* _PROBLEM DESCRIPTION_
From the records below, pull each line that has "under".

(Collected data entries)
========================================================================

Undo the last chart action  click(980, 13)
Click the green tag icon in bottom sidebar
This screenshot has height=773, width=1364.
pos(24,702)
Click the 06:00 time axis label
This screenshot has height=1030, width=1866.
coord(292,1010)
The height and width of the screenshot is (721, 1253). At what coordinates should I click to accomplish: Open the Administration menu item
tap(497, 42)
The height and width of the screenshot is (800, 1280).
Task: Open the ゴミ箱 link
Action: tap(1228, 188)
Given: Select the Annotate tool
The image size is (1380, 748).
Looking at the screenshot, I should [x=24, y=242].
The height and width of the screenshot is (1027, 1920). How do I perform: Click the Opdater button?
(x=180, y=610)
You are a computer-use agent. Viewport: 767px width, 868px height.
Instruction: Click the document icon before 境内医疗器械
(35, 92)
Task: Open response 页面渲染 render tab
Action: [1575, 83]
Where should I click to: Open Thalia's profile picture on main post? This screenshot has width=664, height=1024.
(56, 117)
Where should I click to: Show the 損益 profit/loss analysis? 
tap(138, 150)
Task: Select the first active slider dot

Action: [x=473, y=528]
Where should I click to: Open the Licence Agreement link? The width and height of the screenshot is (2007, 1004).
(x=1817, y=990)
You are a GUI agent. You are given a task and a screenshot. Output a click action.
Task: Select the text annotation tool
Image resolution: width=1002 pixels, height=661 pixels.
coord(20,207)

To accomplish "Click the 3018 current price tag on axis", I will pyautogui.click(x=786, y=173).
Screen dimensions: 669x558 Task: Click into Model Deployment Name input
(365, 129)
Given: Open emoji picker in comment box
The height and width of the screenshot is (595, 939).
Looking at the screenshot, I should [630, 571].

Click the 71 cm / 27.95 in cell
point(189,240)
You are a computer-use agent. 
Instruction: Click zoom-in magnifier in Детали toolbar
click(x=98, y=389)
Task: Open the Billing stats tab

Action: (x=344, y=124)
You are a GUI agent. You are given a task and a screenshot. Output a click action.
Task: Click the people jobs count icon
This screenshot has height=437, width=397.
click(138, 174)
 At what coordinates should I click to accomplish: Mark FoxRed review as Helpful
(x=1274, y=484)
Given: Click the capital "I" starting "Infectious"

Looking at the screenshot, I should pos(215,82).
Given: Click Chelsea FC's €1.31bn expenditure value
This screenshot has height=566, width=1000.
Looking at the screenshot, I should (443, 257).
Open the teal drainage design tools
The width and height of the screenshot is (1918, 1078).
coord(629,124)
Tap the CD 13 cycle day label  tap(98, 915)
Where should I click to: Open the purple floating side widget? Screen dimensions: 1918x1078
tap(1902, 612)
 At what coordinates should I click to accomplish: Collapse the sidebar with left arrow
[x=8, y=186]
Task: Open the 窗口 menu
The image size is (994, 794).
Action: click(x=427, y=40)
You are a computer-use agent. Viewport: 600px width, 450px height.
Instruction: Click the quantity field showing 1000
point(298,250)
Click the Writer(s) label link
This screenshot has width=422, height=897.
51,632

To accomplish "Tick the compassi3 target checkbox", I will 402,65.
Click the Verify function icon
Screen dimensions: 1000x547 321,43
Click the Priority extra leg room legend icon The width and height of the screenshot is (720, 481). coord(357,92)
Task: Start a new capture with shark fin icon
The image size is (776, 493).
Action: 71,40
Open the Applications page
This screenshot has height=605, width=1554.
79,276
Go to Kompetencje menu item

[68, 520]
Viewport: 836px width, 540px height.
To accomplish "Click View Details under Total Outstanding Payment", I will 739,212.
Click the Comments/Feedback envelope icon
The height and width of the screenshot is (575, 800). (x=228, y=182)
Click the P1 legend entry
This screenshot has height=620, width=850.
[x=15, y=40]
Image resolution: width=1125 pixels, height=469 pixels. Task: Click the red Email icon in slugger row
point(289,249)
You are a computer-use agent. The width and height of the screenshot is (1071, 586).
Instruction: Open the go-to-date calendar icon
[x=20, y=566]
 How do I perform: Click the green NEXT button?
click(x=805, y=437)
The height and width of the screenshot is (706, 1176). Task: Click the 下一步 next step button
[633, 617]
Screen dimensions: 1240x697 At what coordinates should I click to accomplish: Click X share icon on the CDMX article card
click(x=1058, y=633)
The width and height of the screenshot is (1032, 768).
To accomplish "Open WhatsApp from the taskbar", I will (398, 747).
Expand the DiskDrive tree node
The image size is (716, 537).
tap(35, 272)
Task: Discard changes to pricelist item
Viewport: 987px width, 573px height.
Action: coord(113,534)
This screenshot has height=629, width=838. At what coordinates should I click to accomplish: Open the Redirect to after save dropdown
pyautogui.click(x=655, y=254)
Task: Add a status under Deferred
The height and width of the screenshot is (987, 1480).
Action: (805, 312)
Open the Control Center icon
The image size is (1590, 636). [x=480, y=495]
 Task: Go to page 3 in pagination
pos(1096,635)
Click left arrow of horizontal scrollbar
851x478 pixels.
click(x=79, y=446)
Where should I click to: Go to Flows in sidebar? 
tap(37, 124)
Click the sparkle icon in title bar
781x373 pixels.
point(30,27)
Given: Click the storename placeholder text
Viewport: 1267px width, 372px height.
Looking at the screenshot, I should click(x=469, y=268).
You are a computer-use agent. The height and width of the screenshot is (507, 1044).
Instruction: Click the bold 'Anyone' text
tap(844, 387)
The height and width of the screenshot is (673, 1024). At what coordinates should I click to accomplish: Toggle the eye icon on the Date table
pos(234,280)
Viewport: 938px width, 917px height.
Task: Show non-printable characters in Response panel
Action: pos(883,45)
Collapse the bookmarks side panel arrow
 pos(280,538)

========================================================================

* _EXERCISE RESPONSE_
To accomplish "Click View Details under Total Outstanding Payment", I will 739,212.
Task: Add a status under Deferred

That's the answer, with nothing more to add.